======== Stored records ========
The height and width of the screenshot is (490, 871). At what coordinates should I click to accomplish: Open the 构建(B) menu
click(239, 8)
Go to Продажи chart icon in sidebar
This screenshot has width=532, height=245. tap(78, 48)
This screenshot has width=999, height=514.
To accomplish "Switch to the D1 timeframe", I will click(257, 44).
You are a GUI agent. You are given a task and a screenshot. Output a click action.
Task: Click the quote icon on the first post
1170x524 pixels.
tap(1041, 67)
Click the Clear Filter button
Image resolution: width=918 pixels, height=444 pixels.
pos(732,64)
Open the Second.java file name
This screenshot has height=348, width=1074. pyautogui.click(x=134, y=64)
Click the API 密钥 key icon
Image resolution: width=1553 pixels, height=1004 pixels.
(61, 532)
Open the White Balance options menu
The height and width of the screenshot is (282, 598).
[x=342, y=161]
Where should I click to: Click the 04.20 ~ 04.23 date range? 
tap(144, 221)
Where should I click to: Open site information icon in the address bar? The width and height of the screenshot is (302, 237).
========
* Task description *
Convert the listing above into a numbered list, leaving out any blank lines.

* Solution to the exercise *
1. The height and width of the screenshot is (490, 871). At what coordinates should I click to accomplish: Open the 构建(B) menu
2. click(239, 8)
3. Go to Продажи chart icon in sidebar
4. This screenshot has width=532, height=245. tap(78, 48)
5. This screenshot has width=999, height=514.
6. To accomplish "Switch to the D1 timeframe", I will click(257, 44).
7. You are a GUI agent. You are given a task and a screenshot. Output a click action.
8. Task: Click the quote icon on the first post
9. 1170x524 pixels.
10. tap(1041, 67)
11. Click the Clear Filter button
12. Image resolution: width=918 pixels, height=444 pixels.
13. pos(732,64)
14. Open the Second.java file name
15. This screenshot has height=348, width=1074. pyautogui.click(x=134, y=64)
16. Click the API 密钥 key icon
17. Image resolution: width=1553 pixels, height=1004 pixels.
18. (61, 532)
19. Open the White Balance options menu
20. The height and width of the screenshot is (282, 598).
21. [x=342, y=161]
22. Where should I click to: Click the 04.20 ~ 04.23 date range? 
23. tap(144, 221)
24. Where should I click to: Open site information icon in the address bar? The width and height of the screenshot is (302, 237).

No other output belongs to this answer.